Two more pieces of evidence have now emerged that many people, if given a choice, would rather not turn their money over to Trump-affiliated businesses. While we can’t speak to his real estate investments, we can say with increasing certainty that Trump’s falling popularity is causing consumers to avoid doing business with him when possible.

First, a survey conducted by FairFX, a British international currency provider, discovered the asking price of the lowest-cost room of the 13 Trump hotel properties it surveyed has fallen, on average, more than a third between January of 2017 and January of 2018. The hotels are located in the United States and internationally. The nightly charge for the cheapest room at the Trump Doral in Miami fell by 46 percent, while the Las Vegas property saw a drop of almost two thirds for their lowest-priced room. International properties also saw declines – the price to stay at the Vancouver, Canada, property fell by more than 50 percent, for example.

And it’s not just hotels. The Post has reported that of the 25 galas and other gatherings that were scheduled to be held at Mar-a-Lago over the coming Palm Beach social season, 19 had ditched the Trump property and either rescheduled for another venue or gave up on the event entirely. This is bound to hurt the bottom line — if not now, then in the future.

Meanwhile, the Red Cross and other worthy charitable endeavors at Mar-a-Lago are getting replaced by bookings of groups affiliated with right-wing political causes such as the Palm Beach County Republican Party. And it looks like these bookings may be designed to ingratiate these groups with Trump.
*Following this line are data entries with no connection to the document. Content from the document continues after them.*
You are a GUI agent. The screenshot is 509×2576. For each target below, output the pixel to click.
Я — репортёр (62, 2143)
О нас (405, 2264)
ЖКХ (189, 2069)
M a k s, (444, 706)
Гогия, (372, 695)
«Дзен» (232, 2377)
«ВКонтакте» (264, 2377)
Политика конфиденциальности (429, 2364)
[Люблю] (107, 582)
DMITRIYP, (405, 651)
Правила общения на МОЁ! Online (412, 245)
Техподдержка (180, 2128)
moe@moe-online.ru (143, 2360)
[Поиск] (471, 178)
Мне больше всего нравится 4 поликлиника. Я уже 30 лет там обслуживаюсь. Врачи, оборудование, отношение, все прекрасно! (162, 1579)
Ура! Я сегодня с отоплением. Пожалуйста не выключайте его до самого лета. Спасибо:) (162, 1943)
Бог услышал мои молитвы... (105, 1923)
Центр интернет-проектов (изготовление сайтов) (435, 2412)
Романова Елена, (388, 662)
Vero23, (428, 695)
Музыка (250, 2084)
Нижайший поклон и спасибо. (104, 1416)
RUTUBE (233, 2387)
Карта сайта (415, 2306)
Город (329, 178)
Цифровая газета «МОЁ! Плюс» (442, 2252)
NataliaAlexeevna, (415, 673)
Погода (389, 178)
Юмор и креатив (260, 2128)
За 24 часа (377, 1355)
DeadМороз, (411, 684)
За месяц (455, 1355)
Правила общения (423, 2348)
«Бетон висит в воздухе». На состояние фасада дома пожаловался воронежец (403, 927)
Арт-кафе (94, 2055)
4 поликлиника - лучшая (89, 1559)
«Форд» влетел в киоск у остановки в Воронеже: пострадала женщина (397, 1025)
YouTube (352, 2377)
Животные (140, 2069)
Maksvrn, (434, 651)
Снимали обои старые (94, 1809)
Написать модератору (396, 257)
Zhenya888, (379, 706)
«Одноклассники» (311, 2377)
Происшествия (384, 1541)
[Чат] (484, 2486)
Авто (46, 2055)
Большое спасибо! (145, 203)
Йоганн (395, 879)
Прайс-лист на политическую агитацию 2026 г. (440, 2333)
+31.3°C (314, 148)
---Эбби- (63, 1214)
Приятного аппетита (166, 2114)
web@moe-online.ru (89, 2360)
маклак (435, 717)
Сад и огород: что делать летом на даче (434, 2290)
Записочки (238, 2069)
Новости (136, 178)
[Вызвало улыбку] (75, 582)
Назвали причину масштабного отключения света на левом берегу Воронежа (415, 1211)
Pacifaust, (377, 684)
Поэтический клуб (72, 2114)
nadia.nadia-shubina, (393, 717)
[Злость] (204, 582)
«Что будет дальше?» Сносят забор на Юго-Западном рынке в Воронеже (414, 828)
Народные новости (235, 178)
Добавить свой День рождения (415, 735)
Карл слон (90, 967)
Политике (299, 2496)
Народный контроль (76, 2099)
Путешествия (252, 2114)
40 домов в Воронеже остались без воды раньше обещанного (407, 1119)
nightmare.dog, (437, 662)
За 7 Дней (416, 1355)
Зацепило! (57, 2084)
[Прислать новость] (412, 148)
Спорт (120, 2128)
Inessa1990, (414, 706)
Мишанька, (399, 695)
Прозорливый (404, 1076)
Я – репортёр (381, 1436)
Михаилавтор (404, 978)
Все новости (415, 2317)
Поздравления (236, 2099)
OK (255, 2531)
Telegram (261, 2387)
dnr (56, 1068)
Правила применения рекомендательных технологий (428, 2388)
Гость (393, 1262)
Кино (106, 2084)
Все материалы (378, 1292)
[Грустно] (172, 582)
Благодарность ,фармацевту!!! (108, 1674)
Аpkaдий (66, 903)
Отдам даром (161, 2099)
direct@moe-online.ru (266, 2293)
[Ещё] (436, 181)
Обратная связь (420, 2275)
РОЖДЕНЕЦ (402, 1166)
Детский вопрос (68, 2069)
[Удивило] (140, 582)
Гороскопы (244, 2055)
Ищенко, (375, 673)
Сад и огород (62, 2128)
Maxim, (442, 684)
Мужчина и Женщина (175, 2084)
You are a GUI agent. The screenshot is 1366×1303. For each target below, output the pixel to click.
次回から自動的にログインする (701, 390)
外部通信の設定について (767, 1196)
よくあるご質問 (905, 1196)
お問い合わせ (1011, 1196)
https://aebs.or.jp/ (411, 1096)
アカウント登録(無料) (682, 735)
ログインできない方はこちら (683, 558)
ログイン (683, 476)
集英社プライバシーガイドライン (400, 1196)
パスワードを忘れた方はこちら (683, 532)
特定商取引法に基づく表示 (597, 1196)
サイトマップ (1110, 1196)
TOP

Indeed, at least two of the groups scheduled to hold galas at Mar-a-Lago admitted to Post reporters that they were highly unlikely to make any money on the events in question. “We’re supporting our president,” conservative activist Steven Alembik offered by way of explaining why he did not expect his “Truth About Israel Gala,” to make much, if any, money for the organization. If you are wondering, he’s discussing a 700-person, $600-a-plate event at Mar-a-Lago.

While price declines at some of the hotels seem to have a logical, and nonpolitical explanation – Trump’s Washington D.C. hotel could be expected to see a drop in a non-presidential-inauguration year – others seemed to point toward something else.

First, it’s not exactly a secret that businesses — and we can include large nonprofits in this description — don’t want to make potential customers unhappy. Hosting an event at a Trump property — even if you might get a surprise drop-in from the commander in chief — is almost the definition of making any number of would-be supporters unhappy, given the number of, shall we say, passionate nonsupporters of the president. The Post quoted one would-be attendee telling an anonymous now-former Mar-a-Lago member, “If it’s at Mar-a-Lago, then we’re not going.” Little wonder many organizations that actually use their galas to make an actual buck are giving Mar-a-Lago a pass.

And that brings us to the overarching issue: distaste for the president, his actions and his policies. In September, Post reporting found that a large number of sports teams were avoiding Trump hotels. “Some coaches and players have made it clear that Trump’s politics definitely factors into their decision to stay elsewhere,” the New York Post reported as a follow-up.

Similarly, the Post reported that the exit of charity galas from Mar-a-Lago turned into a stampede — or, as the reporting put it, they “abruptly quit” the Trump facility — after after Trump spoke up in defense of the white supremacists after their violent rally and related protests in Charlottesville.

Trump is clearly using the White House to pad his bottom line, and it’s quite possible the Republican tax reform will have the same result. But when it comes to direct spending by the public, his unpopularity is costing his businesses dearly.